The ML test score: A rubric for ML production readiness and technical debt reduction
Last updated: 2022-12-18 Sunday
The ML test score: A rubric for ML production readiness and technical debt reduction
Is a conference paper by 4 google authors and can be found at scihub or IEEE
Abstract:
Creating reliable, production-level machine learning systems brings on a host of concerns not found in small toy examples or even large offline research experiments. Testing and monitoring are key considerations for ensuring the production-readiness of an ML system, and for reducing technical debt of ML systems. But it can be difficult to formulate specific tests, given that the actual prediction behavior of any given model is difficult to specify a priori.
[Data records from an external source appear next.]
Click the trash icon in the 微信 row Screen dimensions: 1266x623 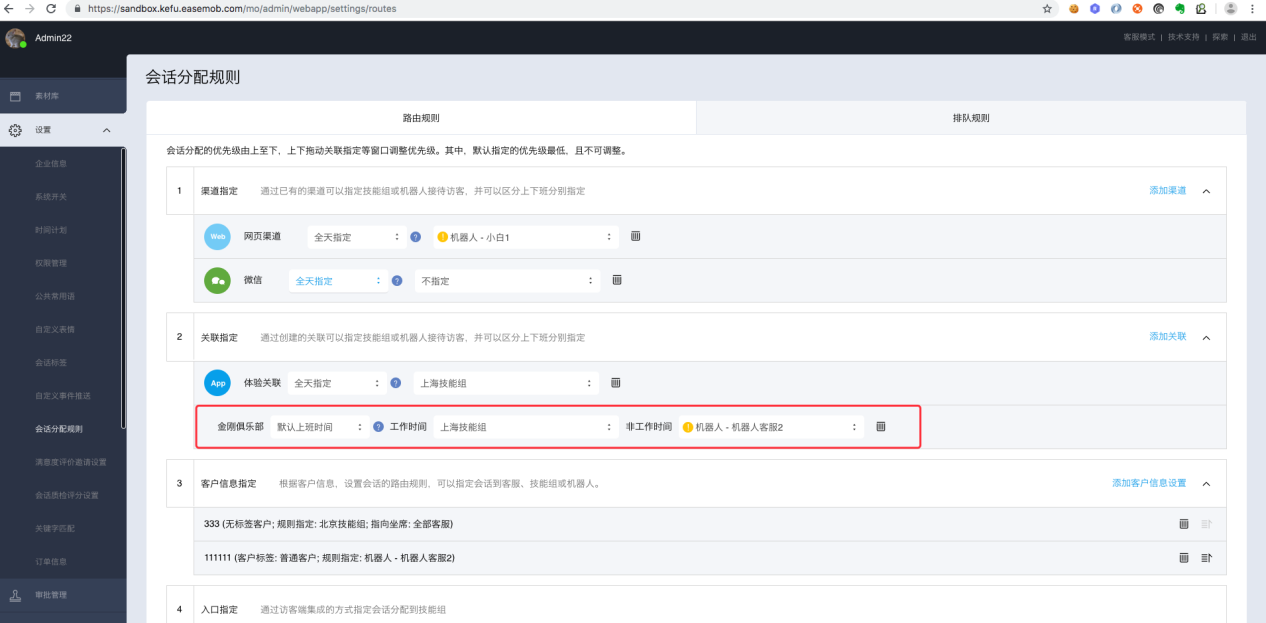tap(617, 280)
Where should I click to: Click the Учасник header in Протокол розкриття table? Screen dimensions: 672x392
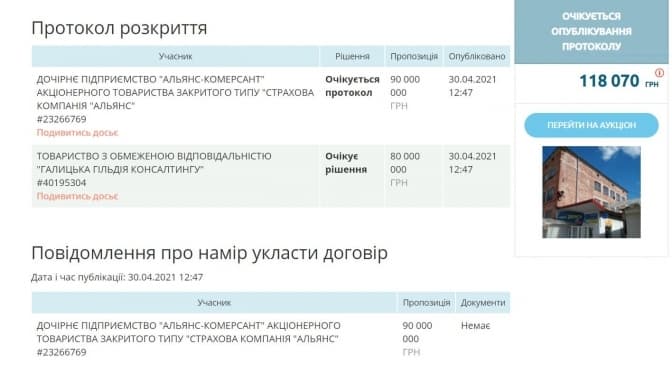click(175, 56)
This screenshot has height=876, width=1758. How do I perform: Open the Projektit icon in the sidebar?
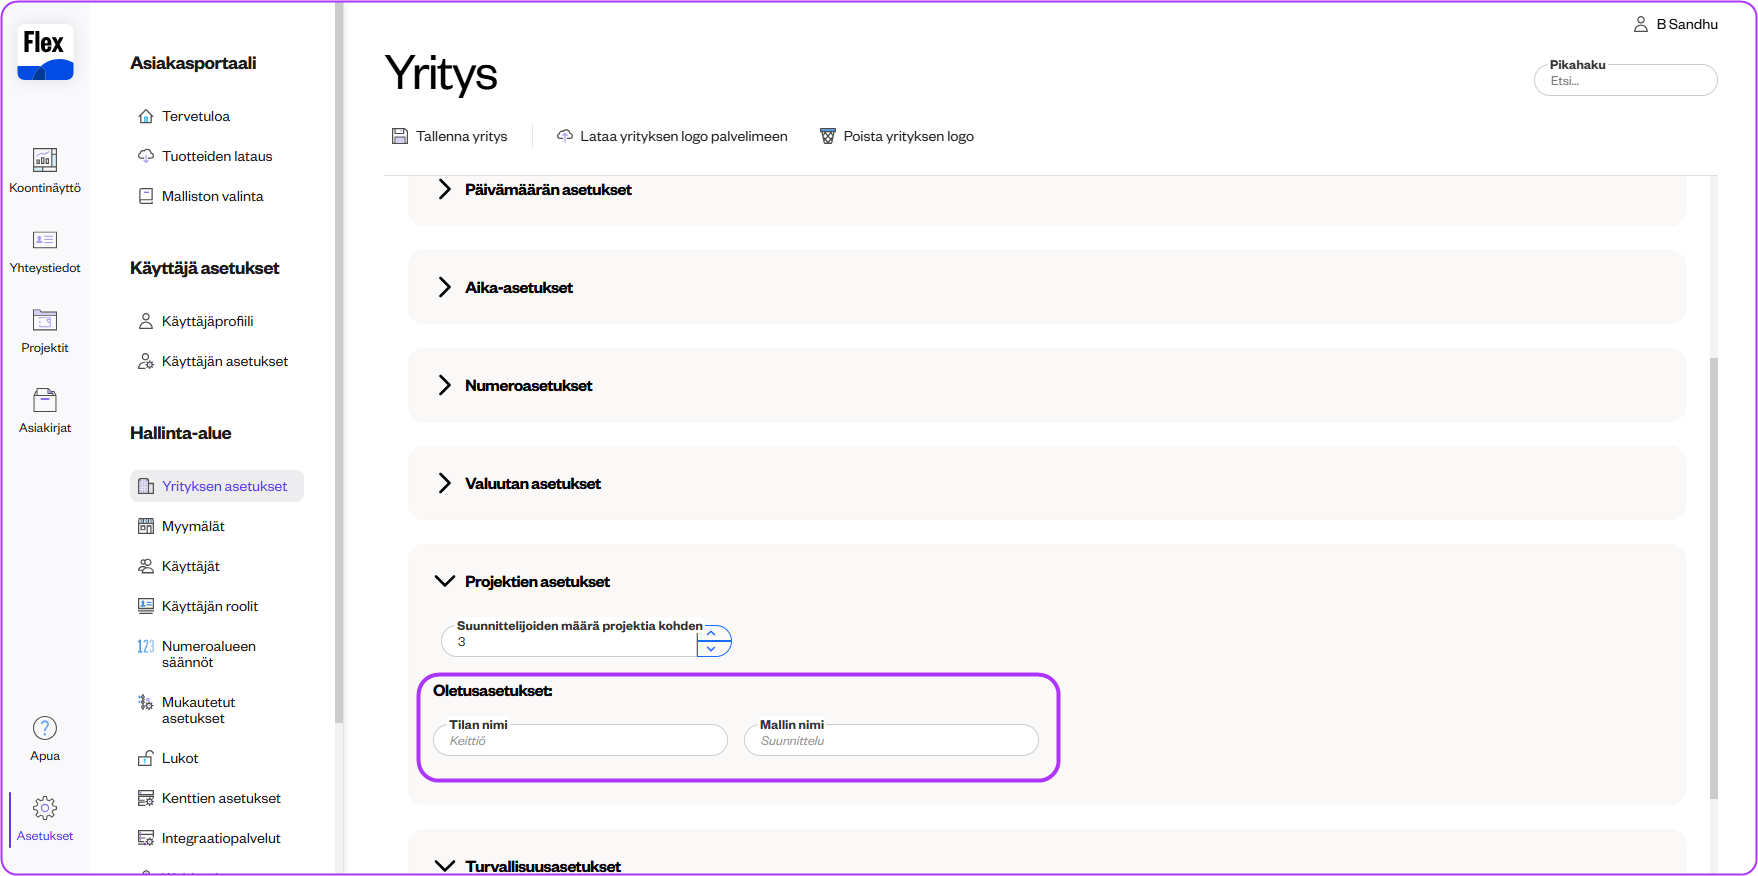45,320
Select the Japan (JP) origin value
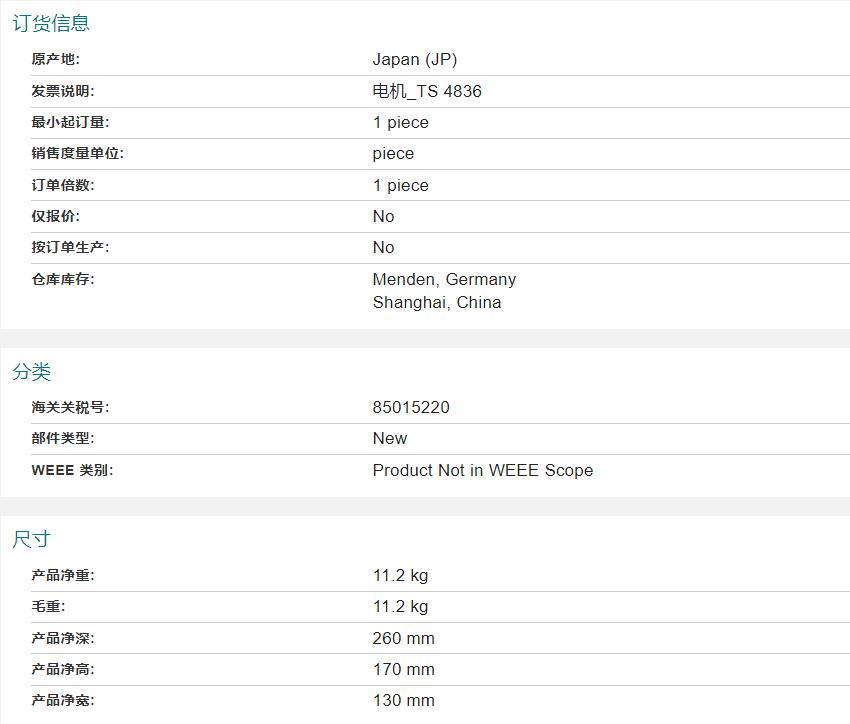850x724 pixels. [414, 59]
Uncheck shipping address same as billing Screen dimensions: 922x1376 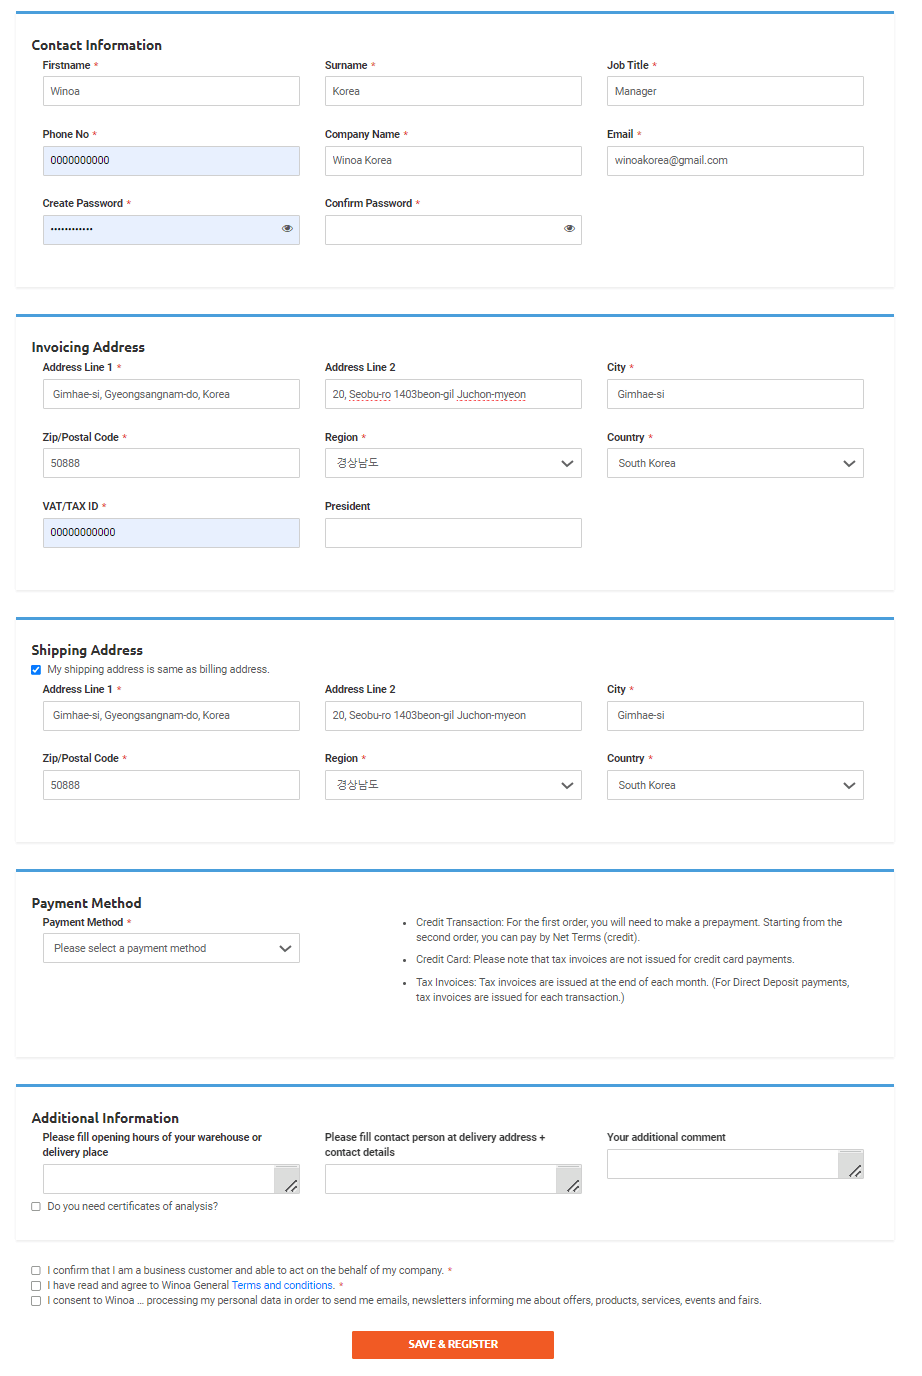pyautogui.click(x=36, y=670)
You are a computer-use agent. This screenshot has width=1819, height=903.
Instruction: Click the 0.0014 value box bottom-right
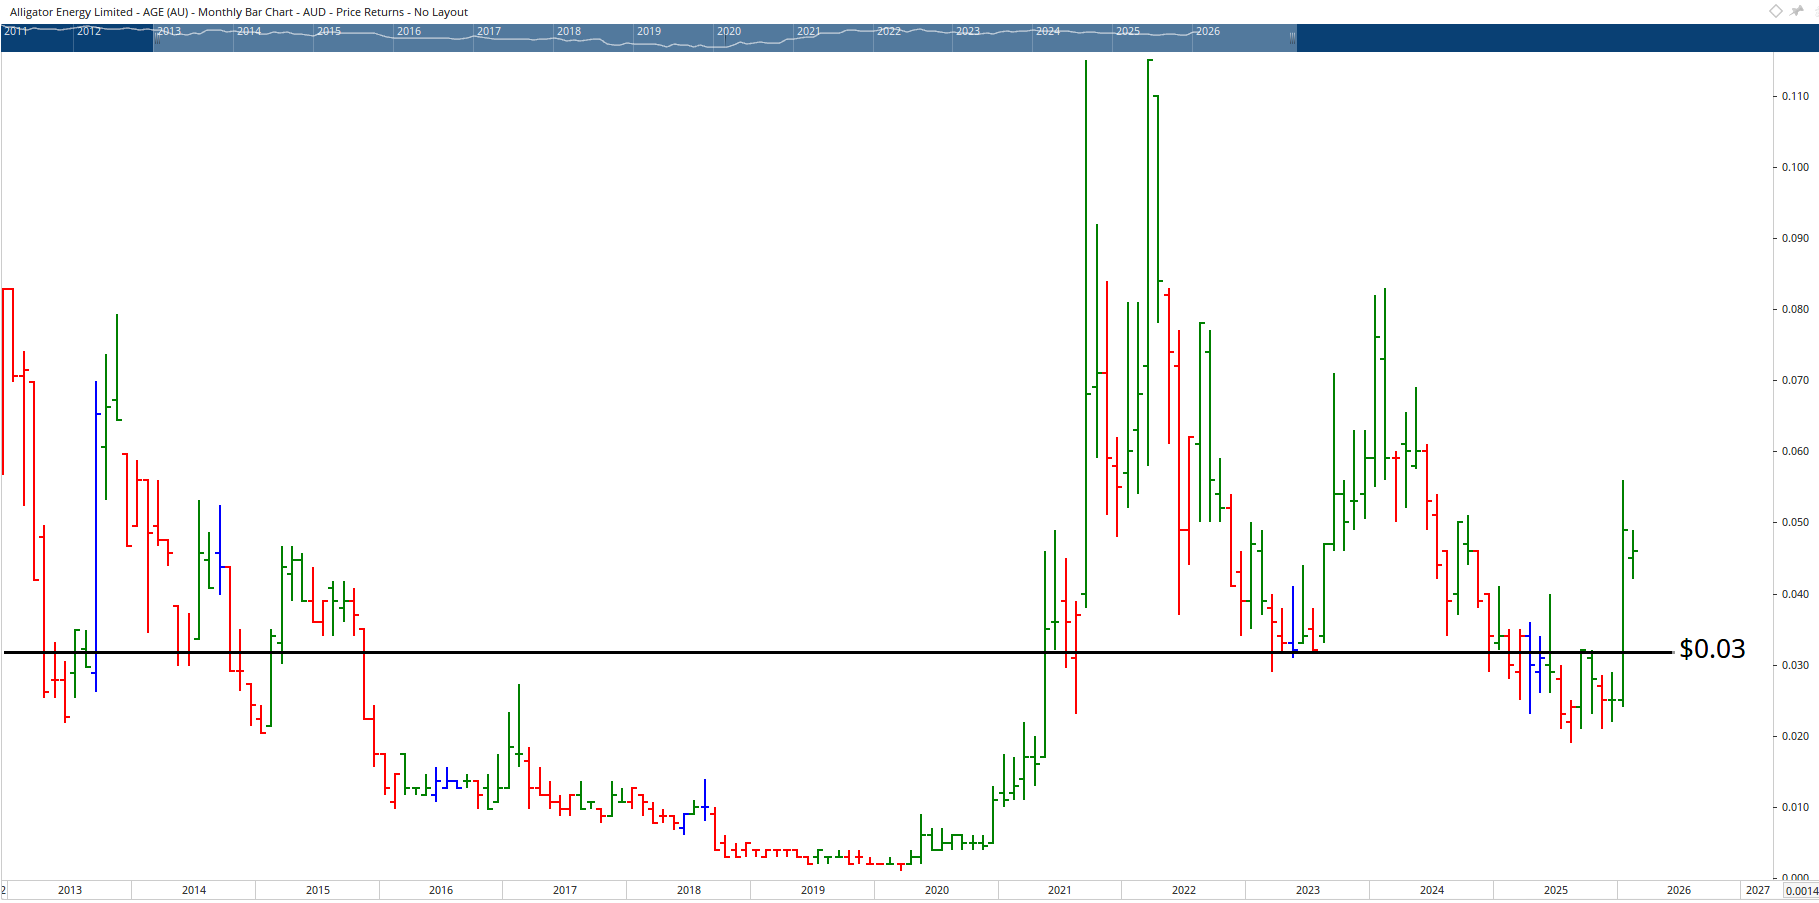(x=1801, y=891)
In this paper, we present 28 specific tests and monitoring needs, drawn from experience with a wide range of production ML systems to help quantify these issues and present an easy to follow road-map to improve production readiness and pay down ML technical debt.
scope:
In this paper, we are largely concerned with supervised ML systems that are trained continuously online and perform rapid, low-latency inference on a server.
Contains
- 7 data tests
- 7 model tests
- 7 ml infrastructure tests
- 7 monitoring tests
Checking those items gives you a score of how mature your system is.
what do I think about it
Amazing overview of kinds of tests and control you can apply to systems. Interesting things: they surveyed within Google, which has rigourous engineering standards, and even there “none of these tests was implemented by more than 80% of teams”.
I think this paper can inspire and improve your mlops game.